Medicare Supplement Insurance
Insurance coverage sold on an individual or group basis which helps to fill the gaps in the protection provided by the Medicare program. Medicare supplements cannot duplicate any benefits provided by Medicare, but may pay part or all of Medicare's deductibles and co-payments, and may cover some services and expenses not covered by Medicare.

Member
Anyone covered under a health plan (enrollee or eligible dependent).

Mental Conditions/Substance Abuse
Conditions and diseases listed in the most recent edition of the International Classification of Diseases (ICD) as psychoses, neurotic disorders and personality disorders: also other non-psychotic mental disorder listed in the ICD, as determined by the plan. (Refer to the plan brochure for an explanation of covered services, exclusions and limitations.)

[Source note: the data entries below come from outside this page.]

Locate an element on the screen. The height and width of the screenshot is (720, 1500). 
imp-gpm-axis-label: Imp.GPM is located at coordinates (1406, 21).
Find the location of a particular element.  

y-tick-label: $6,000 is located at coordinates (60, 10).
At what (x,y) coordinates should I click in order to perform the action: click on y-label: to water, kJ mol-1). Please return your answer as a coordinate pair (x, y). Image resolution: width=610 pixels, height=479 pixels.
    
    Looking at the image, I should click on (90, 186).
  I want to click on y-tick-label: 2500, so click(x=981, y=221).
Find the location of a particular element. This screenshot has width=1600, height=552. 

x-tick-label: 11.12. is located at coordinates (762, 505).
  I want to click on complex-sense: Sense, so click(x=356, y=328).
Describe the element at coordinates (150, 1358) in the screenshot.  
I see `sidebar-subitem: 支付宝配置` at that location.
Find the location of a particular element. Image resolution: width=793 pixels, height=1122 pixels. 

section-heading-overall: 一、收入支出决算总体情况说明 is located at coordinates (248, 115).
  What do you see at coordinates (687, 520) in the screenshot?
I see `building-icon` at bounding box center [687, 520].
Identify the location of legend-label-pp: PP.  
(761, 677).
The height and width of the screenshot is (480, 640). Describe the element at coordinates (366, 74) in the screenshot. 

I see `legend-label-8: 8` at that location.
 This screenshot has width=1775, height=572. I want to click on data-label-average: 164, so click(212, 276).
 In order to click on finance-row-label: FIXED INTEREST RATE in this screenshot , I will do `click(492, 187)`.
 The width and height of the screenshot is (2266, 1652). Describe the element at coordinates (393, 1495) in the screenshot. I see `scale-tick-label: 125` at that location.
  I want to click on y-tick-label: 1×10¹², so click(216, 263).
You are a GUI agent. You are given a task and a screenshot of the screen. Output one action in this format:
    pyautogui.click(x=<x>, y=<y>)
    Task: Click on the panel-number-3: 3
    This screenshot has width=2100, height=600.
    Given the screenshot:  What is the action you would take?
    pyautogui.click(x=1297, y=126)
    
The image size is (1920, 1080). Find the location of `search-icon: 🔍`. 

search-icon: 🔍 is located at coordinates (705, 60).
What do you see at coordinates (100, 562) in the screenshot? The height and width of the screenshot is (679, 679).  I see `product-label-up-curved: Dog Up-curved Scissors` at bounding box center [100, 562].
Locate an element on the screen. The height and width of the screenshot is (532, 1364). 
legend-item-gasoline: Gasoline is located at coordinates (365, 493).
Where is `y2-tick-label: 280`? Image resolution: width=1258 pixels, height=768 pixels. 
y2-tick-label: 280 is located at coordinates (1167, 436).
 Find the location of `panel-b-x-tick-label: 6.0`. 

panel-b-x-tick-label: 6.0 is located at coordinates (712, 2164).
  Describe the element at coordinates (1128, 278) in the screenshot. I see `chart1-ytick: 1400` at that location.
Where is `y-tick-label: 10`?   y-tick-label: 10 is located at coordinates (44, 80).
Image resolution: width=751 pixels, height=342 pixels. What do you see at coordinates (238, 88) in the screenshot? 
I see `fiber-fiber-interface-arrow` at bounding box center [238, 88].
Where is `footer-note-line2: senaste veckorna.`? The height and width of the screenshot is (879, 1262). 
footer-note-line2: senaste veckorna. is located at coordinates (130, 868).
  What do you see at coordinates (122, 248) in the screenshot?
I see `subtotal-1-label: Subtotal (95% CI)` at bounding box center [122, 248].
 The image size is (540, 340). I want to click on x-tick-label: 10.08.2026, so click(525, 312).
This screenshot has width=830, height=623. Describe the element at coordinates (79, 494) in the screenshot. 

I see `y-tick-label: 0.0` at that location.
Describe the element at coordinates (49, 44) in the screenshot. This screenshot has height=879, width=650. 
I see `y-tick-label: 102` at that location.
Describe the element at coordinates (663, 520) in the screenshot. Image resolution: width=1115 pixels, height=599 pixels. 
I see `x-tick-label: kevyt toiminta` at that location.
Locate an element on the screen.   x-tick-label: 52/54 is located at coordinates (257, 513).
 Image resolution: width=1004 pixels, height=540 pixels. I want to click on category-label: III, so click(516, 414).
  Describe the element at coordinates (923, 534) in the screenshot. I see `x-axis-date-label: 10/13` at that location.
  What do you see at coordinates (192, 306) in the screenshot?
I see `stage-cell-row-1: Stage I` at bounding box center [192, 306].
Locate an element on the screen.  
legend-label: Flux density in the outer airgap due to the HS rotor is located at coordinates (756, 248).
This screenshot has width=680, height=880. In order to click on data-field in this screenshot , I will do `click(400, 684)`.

Mental Health Services and Supplies
Items required for treatment of mental illness, including substance abuse and alcoholism.

Minimum Group
The least number of employees permitted under a state law to effect a group for insurance purposes. The purpose is to maintain some sort of proper division between individual policy insurance and the group forms.

Minimum Premium Plan (MPP)
An arrangement under which an insurance carrier will, for a fee, handle the administration of claims and insure against large claims for a self-insured group.

Miscellaneous Expenses
Expenses in connection with hospital insurance and hospital charges other than room and board, such as X-rays, drugs, laboratory fees and other ancillary charges. (Sometimes referred to as "ancillary charges.")

Morbidity
the incidence and severity of sickness and accidents in a well-defined class or classes of persons.

Multi-Disciplinary
Treatment which involves care provided by a wide range of specialists.

Multiple Employer Trust (MET)
A legal trust established by a plan sponsor that brings together a number of small, unrelated employers for the purpose of providing group medical coverage on an insured or self-funded basis.